3D printing of parts utilizes light to cross link and solidify ( i.e photopolymerize) a liquid plastic that is used to build up the part. Recent developments in photo-polymerization based additive manufacturing (AM) have opened up the design space for fabrication of arbitrarily complex 3D structures by enabling precise localized control of geometry and materials. Unfortunately, one is unable to fully exploit the capabilities of AM due to the lack of metrology tools for non-destructive inspection and verification of internal features. As a result, it is not possible to verify whether a fabricated AM part meets the design tolerances, thereby severely limiting AM adoption in fabrication of functional parts. X-ray computed tomography (CT) is a promising technique for AM metrology that is capable of imaging internal features. However, polymer parts poorly attenuate X-rays and appear transparent due to the low atomic number of the constituent elements. What is needed is a radio-opaque photopolymer so that 3D X-ray computed tomography can be used to non-destructively inspect the internal dimensions of the part.
LLNL has developed an optically clear iodine-doped resist that increases the mean atomic number of the part. AM parts fabricated with this resist appear radio-opaque due to an increase in the X-ray attenuation by a factor of 10 to 20 times. Optical clarity is required so that the photons can penetrate the liquid to initiate polymerization and radio opacity is required to enable 3D computed tomographic imaging for final inspection via X-rays. The refractive index of these resists is matched to that of the immersion medium of oil-immersion objective lenses. As a result, these resists may also be used with high numerical aperture immersion objectives during dip-in two-photon lithography – a submicron additive manufacturing technique for printing tall millimeter-scale structures.
Dimensional inspection of finished product is required in all manufacturing. This can be done by either a part by part inspection or through statistical validation of the manufacturing process. In either case there is no process or part certification without inspection. Being able to inspect the interior features of a 3D part is required for 3D printing process improvement and validation.

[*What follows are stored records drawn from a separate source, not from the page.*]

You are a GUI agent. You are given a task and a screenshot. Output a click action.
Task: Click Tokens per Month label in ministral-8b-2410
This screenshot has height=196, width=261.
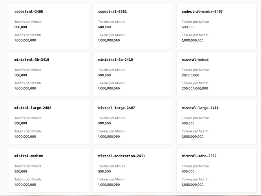pos(111,83)
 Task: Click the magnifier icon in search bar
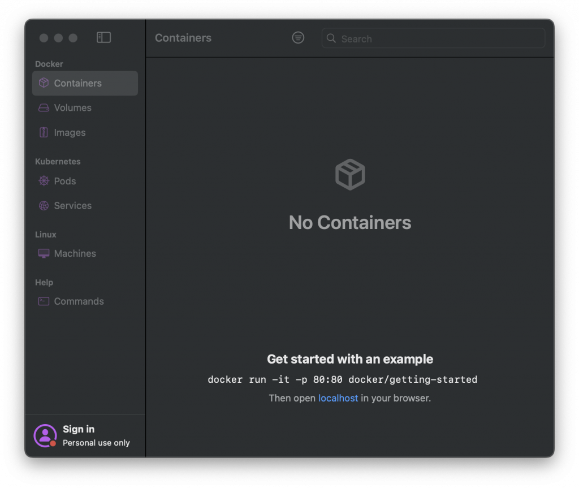click(x=331, y=38)
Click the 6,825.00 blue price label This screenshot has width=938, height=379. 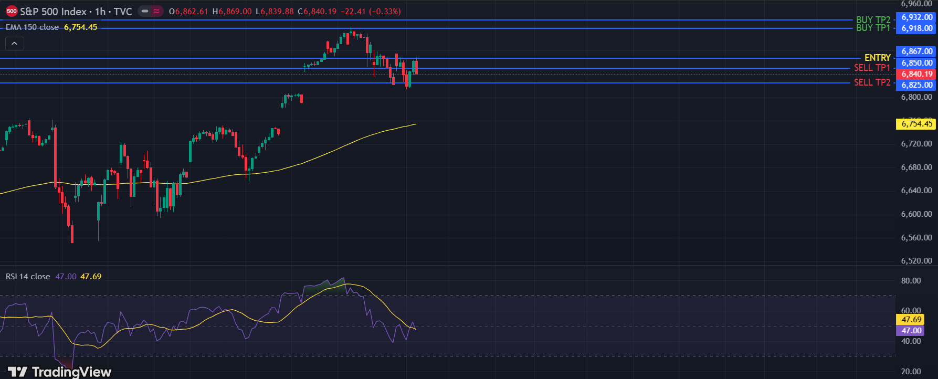tap(916, 85)
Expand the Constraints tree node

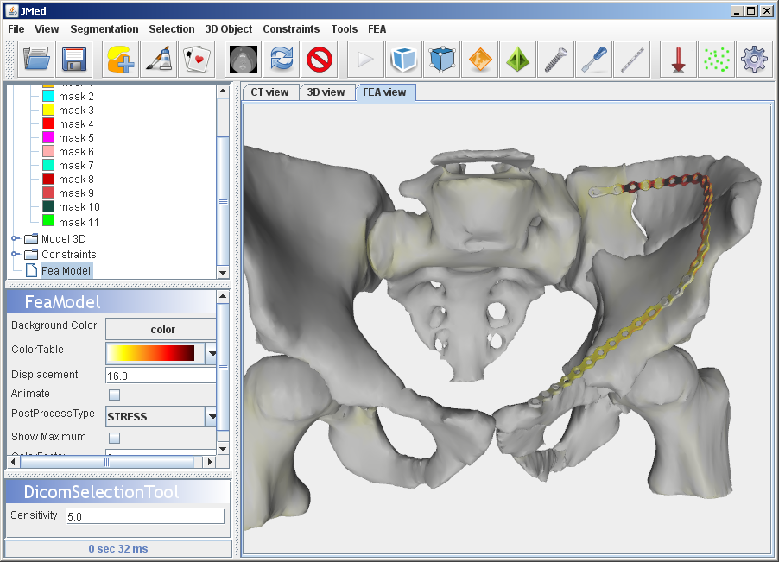pos(15,255)
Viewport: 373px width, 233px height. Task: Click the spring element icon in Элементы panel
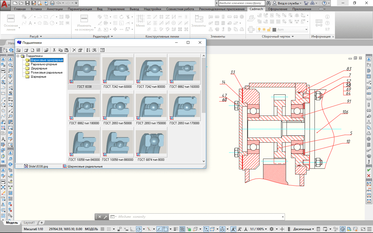coord(223,23)
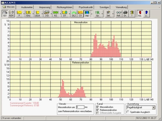Uncheck the Referenzmikrofon channel checkbox
The width and height of the screenshot is (162, 121).
[x=97, y=110]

LLNL has leveraged the optical clarity of its resist formulation to enable printing with submicron resolution via the two-photon polymerization process. In addition, our resist formulation ensures that (i) iodine is homogenously distributed even at the level of submicron features and (ii) the concentration of iodine in the fabricated part is insensitive to the variations in the polymerization and/or post-curing process steps. Thus, our resist can successfully replace existing photopolymers and can generate AM parts that are suitable for inspection via X-ray CT. This inspection capability is essential in transitioning polymer AM technologies from the state of research curiosities to well-characterized systems capable of fabricating functional parts to tight design tolerances. By providing the "feedstock" for radio-opaque AM parts, the LLNL resist formulation is expected to play a dominant role in the future development, growth, and adoption of polymer additive manufacturing technologies.
- Raw material (resist) for two-photon polymerization additive manufacturing (with submicron building blocks)
- Raw material (resist) for all polymerization based additive manufacturing
- Fabrication of high-energy laser targets with high-Z materials, high-contrast polymer parts for calibration of X-ray CT systems
- Radio-opaque polymer AM parts for photonic crystals (sensors), mechanical metamaterials (low-density, high-strength engineered metamaterials), and microfluidics (for biomedical diagnostic chips).
LLNL has solved the challenges of creating an optically clear radio-opaque photopolymer resist for AM by mixing in an optically clear organoiodine compound to a resist blend optimized for localized curing so that it acts as both a prepolymer and a contrast agent. As a result, during additive manufacturing the organoiodine compound gets chemically bonded with the other prepolymer/monomer components of the resin to form cross-linked polymer chains at the scale of the submicron and micron building blocks that comprise the final polymerized part. Thus, the iodine atoms are homogenously distributed throughout the part and cannot be physically "washed out" during post-processing development. Such a radio-opaque part can be imaged via X-ray CT to inspect the internal features of the additively manufactured part.
LLNL is using its innovative optically clear iodine-doped resist to fabricate calibration samples for nano-CT X-ray imaging system.
LLNL has filed a patent application for this technology (U.S. 15/367069); LLNL internal case number (IL-13103).
This technology has also been published in a peer-reviewed journal article. The article was featured on the cover of the journal for the Jan 10, 2018 issue.